Von Nichts komme Nichts
Im Gespräch mit dem serbischen Staatssender RTS äußerte die Präsidentin des serbischen Zentrums für Außenpolitik Suzana Grubješić Verständnis für den Unmut der Staatsmänner. Die Region habe beim Treffen in Brüssel nichts bekommen. Zuvor sei ihr allerdings auch nichts angeboten worden, lautet die Einschätzung der Expertin. "Ich hoffe, dass dies das letzte Mal ist, dass so etwas passiert, und dass wir am Ende des Jahres diese so oft erwähnte Beschleunigung des Beitrittsprozesses erwarten können, sowohl für einzelne Länder als auch für die Region als Ganzes.
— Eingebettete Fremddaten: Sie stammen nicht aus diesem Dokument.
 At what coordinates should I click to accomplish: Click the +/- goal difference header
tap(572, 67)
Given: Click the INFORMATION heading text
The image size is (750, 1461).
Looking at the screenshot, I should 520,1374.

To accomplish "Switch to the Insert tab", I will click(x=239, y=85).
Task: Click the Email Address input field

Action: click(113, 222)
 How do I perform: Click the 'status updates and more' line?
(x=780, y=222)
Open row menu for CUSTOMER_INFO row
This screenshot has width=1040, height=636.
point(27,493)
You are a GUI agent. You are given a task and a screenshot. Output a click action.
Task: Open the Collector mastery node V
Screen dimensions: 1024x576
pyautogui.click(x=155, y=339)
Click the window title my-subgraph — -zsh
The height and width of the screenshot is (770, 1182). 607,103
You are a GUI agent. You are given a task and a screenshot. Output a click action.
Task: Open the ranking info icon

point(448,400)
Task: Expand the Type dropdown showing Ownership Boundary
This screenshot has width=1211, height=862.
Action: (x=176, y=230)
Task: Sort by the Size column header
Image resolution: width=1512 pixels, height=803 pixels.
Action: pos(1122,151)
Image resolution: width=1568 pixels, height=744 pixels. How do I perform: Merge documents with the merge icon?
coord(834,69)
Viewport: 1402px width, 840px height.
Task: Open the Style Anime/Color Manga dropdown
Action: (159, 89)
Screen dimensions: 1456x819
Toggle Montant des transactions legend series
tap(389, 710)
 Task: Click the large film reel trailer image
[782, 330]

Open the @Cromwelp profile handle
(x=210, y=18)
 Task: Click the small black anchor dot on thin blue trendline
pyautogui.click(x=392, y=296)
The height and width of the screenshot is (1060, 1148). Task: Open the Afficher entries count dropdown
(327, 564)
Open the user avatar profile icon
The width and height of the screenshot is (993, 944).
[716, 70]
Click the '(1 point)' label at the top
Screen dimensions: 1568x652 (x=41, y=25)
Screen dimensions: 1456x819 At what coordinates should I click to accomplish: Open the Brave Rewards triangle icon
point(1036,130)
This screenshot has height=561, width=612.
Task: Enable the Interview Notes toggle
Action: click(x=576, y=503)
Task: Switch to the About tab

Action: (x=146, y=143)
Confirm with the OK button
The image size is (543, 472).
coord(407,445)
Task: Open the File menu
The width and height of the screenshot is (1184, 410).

Das wäre nach all den Jahren das einzig Faire", erklärte Grubješić. Einen positiven Aspekt sah sie in Brüssel dennoch, nämlich einen starken, gemeinsamen Auftritt der Staatschefs Serbiens, Nordmazedoniens und Albaniens.
Das sei nicht immer so gewesen, dass man gemeinsam und lautstark für eine Sache kämpfe. "Noch besser wäre es, wenn die ganze Region mit einer Stimme spräche, ein solches Vorgehen hätte mehr Wirkung", ist sich Grubješić sicher.
"Die Westeuropäer wollen den Balkan nicht in der EU haben"
Keinen Zweifel daran, was die EU tatsächlich vom Westbalkan will, haben die Balkan-Medien. "Die Westeuropäer wollen den Balkan nicht in der EU haben", titelt das serbische Portal Blic.rs und bezieht sich dabei auf Timothy Less, einen Cambridge-Professor, den man eigens zu diesem Anlass interviewt hat. In den Titel packte das Portal auch einen weiteren Sager des Professors: "Sie (Westeuropäer, Anm.) wollen eine Gemeinschaft reicher Länder, die dieselben Werte teilen und keine Armen und Problemkinder". Die EU-Erweiterung sei laut ihm schon immer eine politische Frage gewesen und wird es auch bleiben.
Die bosnische Zeitung Nezavisne novine hat derweil bereits Sündenböcke für die ablehnende Haltung der EU gegenüber einer Beitrittskandidatur Bosnien-Herzegowinas ausfindig gemacht. "Gegen Bosniens Kandidatur waren Deutschland, die Niedelande und Frankreich: Die stärksten EU-Länder schlossen die Schranken", titelt das Blatt. Als Gründe dafür wird unter anderem auch die Uneinigkeit bosnischer Spitzenpolitiker in etlichen Angelegenheiten genannt.